July 2nd, 2024

Brazil data regulator bans Meta from mining data to train AI models

Brazil's data protection authority prohibits Meta from using Brazilian data for AI training, citing privacy concerns. Meta faces fines if non-compliant. Similar actions in Europe. Emphasis on safeguarding personal data.

Read original articleLink Icon
Brazil data regulator bans Meta from mining data to train AI models

Brazil's national data protection authority has banned Meta, the parent company of Instagram and Facebook, from using data from the country to train its artificial intelligence models. The decision was made due to concerns about potential harm to the fundamental rights of data subjects.

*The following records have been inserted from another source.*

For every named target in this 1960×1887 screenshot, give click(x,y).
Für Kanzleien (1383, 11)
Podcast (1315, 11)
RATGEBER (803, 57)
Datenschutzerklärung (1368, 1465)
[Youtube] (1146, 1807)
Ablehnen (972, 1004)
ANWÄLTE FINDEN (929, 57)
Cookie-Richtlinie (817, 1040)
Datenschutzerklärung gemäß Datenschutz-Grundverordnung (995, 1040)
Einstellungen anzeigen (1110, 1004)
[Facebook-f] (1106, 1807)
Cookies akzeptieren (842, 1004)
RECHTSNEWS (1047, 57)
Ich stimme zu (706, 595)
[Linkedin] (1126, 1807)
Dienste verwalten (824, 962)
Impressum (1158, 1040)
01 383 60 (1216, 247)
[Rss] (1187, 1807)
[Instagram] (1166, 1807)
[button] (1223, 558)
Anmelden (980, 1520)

Meta's updated privacy policy, allowing the use of public posts for AI training, will not be permitted in Brazil. The company expressed disappointment, stating its compliance with privacy laws. This move in Brazil follows similar resistance in Europe, where Meta paused plans to use public posts for AI training. The regulator's action is seen as a step to protect individuals, especially children, from potential misuse of their personal data. Failure to comply with the ban could result in fines for Meta. The decision may influence other companies' transparency in data use for AI training in the future.

Link Icon 16 comments
By @benreesman - 5 months
This proposal gets made pretty frequently in one form or another, and (at least on HN) seems to usually get struck down on this or that procedural ground.

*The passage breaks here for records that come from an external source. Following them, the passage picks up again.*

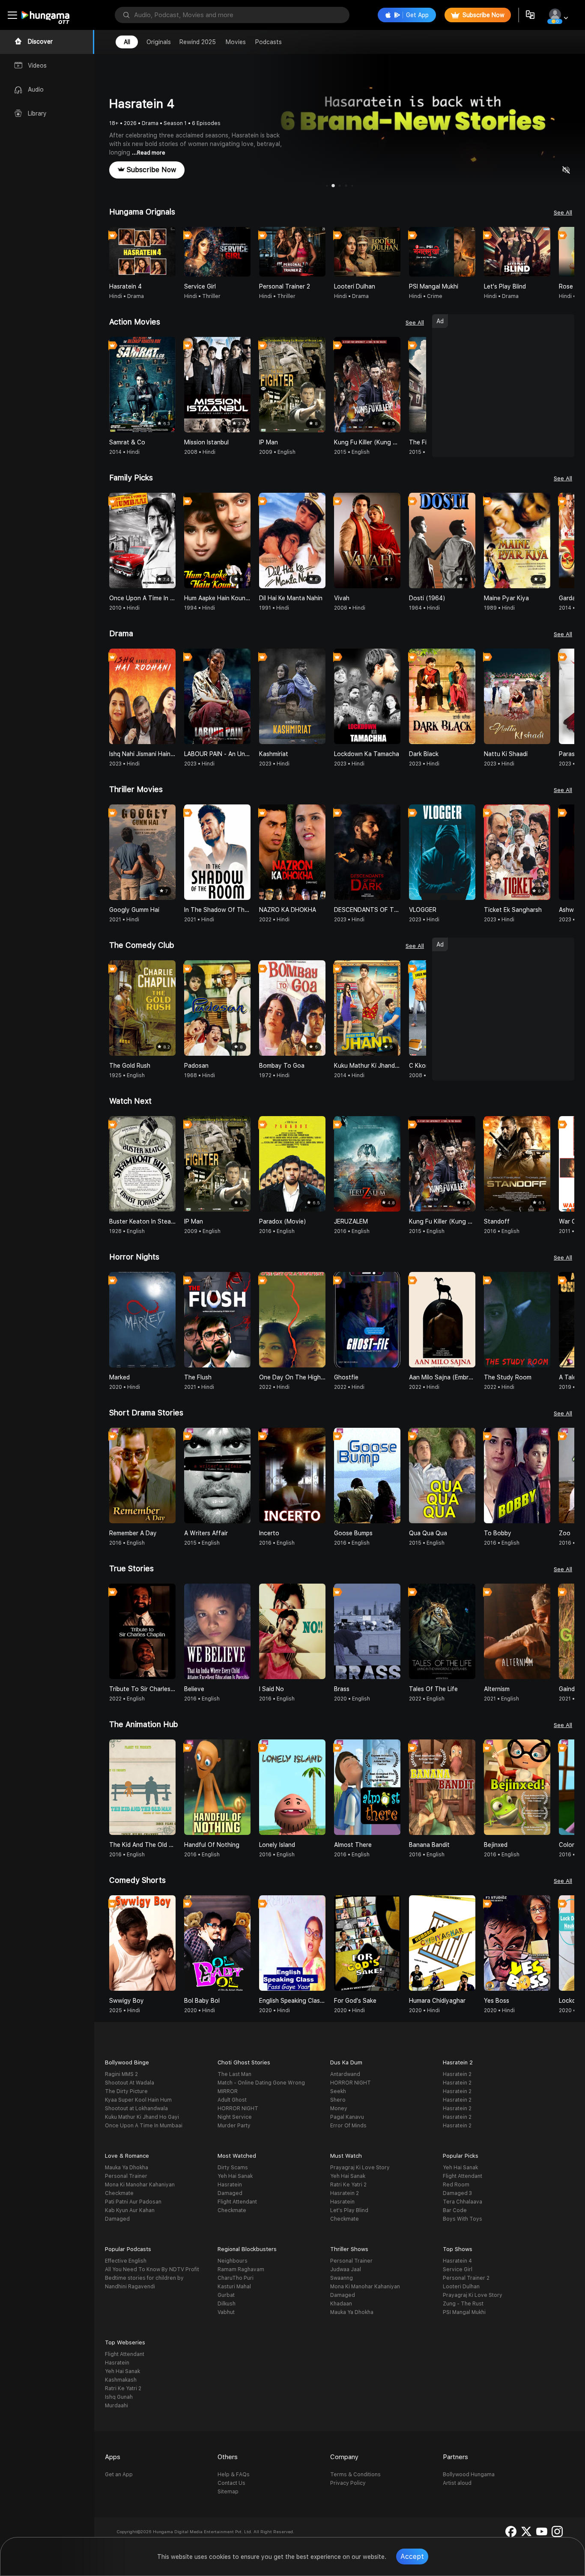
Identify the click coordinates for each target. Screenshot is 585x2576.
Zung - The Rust (463, 2304)
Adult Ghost (232, 2100)
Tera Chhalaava (462, 2202)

But as the various regulatory and judicial and legislative processes grind through different parts of the modern intellectual property issue made so abundantly legible by the modern AI training data gold rush it seems ever more clear that one way or another, we’re going to get a new social contract on IP.

Leaving aside for a moment the thicket of laws, precedents, jurisdictions, and regulatory inertia: we can vote with our feet as both customers and contributors for common sense now.

So how about the following compromise: promote innovation by liberalizing the posture around training on roughly “the commons”, but insist that the resulting weights are likewise available to the public. Why do I have to take someone’s word for it that they’ve got a result around superposition or whatever on mech interp? I’d like to see it work given it’s everyone’s data pushing those weights.

I speak only for myself but plenty of people seem to agree: I don’t mind big companies training on generally available data, I mind the IP-laundering. Compete on cost, compete on value-added software stacks, compete on vertical integration. There is lots of money to be made building a better mousetrap in terms of code and infrastructure and product innovation.

Conduct the research in the open. None of this would be possible without an ocean of research and data subsidized in whole or in part by the public. Asserting any form of ownership over the result might end up being legal, but it will never be ethical.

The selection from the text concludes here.